Discrimination between neutrino events and backgrounds using pulse shape information in reactor neutrino experiments

Ye Xu, Bin Wu, Ying Jie Zhang, Ze Long Liu, Hao Kai Sun, Dan Ning Di

Research output: Contribution to journalArticlepeer-review

Abstract

The application of Bayesian neural networks (BNN) to discriminate neutrino events from backgrounds in reactor neutrino experiments has been described in Xu et al. (2008) [1] and Xu et al. (2009) [2]. In the present paper, the pulse shape information for a fast signal of a neutrino event or a background event is used as a part of inputs to BNN to discriminate neutrino events from backgrounds.

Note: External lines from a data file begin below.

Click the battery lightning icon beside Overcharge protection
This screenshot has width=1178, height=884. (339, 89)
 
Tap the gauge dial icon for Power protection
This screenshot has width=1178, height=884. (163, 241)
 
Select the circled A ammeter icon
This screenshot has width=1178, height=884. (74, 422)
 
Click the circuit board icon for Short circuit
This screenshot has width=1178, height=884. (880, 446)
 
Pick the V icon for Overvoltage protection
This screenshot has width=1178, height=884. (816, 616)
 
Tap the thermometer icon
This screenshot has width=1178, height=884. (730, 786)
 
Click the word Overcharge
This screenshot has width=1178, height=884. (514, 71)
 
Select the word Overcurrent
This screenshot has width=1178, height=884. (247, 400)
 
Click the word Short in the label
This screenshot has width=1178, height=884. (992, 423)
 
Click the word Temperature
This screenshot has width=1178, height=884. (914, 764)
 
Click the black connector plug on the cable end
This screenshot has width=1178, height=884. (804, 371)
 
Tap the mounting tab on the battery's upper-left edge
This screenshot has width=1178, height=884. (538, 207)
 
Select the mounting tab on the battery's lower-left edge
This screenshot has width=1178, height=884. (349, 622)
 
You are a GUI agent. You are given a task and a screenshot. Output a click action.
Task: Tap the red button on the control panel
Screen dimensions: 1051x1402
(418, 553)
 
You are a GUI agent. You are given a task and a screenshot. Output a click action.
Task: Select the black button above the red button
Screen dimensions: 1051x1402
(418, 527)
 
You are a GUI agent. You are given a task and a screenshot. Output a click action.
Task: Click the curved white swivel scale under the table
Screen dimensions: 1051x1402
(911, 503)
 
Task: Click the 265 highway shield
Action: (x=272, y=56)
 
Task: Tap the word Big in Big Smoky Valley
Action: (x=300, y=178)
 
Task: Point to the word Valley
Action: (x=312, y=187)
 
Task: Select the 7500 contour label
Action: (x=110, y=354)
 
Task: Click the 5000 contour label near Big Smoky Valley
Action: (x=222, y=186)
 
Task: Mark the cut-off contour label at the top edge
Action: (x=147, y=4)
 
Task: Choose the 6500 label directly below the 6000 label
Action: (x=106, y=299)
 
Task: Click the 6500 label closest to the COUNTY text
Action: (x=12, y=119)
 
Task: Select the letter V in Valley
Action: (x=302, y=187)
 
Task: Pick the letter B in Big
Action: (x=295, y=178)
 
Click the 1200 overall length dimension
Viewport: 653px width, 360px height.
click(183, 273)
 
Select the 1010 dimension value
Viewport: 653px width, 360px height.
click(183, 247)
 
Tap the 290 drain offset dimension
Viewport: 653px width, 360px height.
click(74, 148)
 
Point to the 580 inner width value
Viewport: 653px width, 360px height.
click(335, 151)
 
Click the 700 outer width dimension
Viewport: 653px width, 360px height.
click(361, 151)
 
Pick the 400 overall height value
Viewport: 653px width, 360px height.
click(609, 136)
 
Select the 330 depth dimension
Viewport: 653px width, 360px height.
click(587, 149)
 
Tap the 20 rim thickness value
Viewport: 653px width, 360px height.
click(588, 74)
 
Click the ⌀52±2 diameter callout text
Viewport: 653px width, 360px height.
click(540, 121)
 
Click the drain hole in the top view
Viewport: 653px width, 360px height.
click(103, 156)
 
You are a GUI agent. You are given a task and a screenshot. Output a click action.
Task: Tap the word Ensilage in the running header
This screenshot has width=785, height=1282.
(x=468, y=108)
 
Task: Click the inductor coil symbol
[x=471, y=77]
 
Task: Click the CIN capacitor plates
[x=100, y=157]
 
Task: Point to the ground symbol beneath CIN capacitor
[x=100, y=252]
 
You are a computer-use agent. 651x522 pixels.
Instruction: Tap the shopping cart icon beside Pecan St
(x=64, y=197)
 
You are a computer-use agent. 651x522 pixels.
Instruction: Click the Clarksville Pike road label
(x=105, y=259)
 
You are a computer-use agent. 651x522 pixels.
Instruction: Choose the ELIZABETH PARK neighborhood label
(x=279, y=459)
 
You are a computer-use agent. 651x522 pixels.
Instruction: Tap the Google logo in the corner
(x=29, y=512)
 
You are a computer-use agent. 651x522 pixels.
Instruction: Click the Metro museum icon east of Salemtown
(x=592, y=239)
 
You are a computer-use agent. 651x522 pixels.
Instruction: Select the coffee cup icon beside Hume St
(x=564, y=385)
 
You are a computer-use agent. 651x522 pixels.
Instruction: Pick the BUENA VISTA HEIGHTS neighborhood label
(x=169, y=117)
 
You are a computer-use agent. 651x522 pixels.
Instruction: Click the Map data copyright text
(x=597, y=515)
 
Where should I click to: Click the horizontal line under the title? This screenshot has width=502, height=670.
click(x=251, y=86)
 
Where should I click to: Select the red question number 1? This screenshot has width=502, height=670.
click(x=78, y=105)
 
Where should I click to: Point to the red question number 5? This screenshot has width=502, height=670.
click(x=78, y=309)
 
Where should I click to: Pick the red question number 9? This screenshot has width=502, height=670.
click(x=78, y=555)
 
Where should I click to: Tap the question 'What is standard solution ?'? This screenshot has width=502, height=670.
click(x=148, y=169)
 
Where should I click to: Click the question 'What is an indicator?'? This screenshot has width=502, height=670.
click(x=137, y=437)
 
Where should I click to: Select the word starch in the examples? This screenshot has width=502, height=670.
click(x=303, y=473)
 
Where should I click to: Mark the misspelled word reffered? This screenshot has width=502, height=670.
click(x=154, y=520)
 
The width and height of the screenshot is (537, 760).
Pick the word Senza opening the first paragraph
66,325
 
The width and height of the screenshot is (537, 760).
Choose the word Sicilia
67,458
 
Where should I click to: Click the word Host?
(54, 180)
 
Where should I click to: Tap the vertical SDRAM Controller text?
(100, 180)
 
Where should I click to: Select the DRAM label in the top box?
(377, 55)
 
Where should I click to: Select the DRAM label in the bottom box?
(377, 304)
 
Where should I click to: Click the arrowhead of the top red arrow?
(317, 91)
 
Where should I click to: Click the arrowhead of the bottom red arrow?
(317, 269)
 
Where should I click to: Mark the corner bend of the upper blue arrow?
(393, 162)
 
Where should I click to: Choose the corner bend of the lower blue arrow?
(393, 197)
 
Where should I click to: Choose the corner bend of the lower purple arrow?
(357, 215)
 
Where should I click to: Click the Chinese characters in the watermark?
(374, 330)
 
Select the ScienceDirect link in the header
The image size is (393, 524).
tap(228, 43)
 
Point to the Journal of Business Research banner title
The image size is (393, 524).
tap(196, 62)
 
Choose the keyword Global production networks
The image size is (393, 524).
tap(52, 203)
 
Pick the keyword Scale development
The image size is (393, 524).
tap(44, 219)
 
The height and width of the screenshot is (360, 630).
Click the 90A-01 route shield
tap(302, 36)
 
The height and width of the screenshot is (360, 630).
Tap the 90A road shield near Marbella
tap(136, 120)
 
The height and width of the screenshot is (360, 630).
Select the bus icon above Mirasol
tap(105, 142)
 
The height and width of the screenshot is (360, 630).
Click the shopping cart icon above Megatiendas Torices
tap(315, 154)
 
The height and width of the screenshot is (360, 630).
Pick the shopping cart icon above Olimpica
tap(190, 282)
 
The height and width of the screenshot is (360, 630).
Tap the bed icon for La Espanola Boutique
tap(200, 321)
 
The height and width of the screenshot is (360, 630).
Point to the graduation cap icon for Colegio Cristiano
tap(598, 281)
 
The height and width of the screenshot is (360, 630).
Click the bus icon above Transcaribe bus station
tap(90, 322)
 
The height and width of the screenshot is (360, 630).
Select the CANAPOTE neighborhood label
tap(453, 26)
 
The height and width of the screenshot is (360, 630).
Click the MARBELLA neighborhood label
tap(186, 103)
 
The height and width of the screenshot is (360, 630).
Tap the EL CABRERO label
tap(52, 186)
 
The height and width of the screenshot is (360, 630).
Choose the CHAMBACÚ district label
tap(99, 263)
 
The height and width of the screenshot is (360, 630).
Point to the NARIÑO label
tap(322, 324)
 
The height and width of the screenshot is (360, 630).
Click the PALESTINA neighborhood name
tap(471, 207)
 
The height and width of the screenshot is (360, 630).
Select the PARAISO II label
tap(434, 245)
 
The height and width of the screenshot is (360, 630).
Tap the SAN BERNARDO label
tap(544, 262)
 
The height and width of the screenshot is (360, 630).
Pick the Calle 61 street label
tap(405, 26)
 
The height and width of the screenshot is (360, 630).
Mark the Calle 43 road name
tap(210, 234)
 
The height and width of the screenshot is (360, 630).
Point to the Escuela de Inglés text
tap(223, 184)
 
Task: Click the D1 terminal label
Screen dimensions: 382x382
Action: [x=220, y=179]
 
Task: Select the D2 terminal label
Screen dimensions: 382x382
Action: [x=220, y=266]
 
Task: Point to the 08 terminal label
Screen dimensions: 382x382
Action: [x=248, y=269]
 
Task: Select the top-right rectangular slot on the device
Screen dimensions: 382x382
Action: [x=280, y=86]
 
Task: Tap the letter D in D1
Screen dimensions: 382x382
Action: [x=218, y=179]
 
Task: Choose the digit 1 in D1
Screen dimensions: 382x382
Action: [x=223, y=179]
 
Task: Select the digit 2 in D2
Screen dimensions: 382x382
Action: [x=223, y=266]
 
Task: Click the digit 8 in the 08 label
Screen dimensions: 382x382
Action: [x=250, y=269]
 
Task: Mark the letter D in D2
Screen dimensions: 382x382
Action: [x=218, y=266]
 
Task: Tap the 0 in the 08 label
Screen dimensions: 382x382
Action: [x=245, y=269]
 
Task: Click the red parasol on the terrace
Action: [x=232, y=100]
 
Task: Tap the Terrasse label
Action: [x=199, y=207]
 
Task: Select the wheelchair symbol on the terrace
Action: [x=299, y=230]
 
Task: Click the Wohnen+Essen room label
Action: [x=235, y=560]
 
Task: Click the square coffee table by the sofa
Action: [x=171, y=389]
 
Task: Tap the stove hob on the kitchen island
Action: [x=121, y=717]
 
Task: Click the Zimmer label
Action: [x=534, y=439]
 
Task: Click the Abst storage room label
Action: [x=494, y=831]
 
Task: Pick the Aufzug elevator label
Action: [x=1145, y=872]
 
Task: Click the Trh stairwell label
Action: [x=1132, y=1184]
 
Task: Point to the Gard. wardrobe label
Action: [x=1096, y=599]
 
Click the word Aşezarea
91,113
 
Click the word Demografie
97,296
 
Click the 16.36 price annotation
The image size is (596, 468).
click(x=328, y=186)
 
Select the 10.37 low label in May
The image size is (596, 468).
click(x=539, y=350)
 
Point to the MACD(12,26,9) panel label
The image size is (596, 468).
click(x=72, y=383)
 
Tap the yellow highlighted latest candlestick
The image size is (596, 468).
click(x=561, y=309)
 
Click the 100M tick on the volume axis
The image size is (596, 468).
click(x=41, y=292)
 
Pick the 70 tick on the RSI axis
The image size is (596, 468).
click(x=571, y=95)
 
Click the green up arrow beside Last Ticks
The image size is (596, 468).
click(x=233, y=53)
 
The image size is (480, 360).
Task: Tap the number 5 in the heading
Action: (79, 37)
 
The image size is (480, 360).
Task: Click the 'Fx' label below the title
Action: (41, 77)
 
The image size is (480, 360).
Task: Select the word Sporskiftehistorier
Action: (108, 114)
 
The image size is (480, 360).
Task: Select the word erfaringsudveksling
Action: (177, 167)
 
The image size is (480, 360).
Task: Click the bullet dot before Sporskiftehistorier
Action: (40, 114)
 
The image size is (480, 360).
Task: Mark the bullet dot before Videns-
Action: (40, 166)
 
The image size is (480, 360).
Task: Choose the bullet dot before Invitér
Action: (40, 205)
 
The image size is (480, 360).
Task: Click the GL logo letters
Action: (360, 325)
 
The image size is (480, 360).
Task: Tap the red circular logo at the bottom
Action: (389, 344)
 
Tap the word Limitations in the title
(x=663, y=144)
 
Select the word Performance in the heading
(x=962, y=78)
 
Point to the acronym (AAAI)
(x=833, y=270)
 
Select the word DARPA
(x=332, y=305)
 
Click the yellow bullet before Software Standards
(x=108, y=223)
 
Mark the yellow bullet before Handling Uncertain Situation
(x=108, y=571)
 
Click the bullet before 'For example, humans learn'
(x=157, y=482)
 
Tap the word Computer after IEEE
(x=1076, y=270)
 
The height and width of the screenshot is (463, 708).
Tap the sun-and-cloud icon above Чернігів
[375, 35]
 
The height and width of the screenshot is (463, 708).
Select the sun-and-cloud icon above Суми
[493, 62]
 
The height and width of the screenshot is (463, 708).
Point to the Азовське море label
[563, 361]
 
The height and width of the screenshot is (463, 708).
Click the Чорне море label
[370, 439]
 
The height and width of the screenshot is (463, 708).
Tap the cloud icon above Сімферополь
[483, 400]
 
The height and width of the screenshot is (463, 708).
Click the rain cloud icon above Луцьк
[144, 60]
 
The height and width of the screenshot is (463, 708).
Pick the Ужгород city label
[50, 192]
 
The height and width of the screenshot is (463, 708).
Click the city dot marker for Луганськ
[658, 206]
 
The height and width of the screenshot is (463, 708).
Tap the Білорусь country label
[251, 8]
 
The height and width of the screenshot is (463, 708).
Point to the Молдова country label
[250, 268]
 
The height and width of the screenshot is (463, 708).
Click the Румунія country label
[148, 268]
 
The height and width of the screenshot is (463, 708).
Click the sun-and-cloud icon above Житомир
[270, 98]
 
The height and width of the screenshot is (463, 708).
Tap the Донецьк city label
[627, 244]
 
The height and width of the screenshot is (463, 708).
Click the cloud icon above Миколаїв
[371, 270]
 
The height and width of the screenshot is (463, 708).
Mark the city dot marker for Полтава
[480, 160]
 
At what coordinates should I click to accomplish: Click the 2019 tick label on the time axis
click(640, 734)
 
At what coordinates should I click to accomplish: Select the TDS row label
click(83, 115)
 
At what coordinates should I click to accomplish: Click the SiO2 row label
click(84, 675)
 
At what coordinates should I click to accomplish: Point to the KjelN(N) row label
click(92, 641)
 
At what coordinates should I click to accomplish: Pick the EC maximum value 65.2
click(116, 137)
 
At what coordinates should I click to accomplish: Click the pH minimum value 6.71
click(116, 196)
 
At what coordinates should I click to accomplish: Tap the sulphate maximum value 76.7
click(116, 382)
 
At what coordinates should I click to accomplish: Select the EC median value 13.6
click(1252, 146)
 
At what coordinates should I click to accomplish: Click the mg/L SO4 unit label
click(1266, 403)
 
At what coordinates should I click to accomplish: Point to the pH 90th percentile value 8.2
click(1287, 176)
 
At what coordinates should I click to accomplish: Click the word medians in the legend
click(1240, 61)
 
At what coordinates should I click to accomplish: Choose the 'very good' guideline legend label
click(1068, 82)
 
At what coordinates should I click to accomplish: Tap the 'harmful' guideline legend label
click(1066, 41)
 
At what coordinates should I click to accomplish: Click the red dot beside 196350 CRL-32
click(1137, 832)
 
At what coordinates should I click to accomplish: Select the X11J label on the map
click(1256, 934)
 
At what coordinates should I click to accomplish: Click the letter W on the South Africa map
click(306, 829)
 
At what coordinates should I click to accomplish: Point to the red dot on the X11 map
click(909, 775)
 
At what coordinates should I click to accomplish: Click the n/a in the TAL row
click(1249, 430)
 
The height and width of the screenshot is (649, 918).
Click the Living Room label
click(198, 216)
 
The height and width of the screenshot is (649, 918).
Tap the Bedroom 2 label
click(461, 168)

The numbers of photoelectrons received by PMTs and the delay time for a delayed signal are used as the other part of inputs to BNN (Xu et al., 2009) [2]. As a result, compared to Xu et al. (2009) [2], the identification efficiency of fast neutron background events is significantly improved using the BNN in the present paper. The other identification efficiencies are consistent with those in Xu et al. (2009) [2].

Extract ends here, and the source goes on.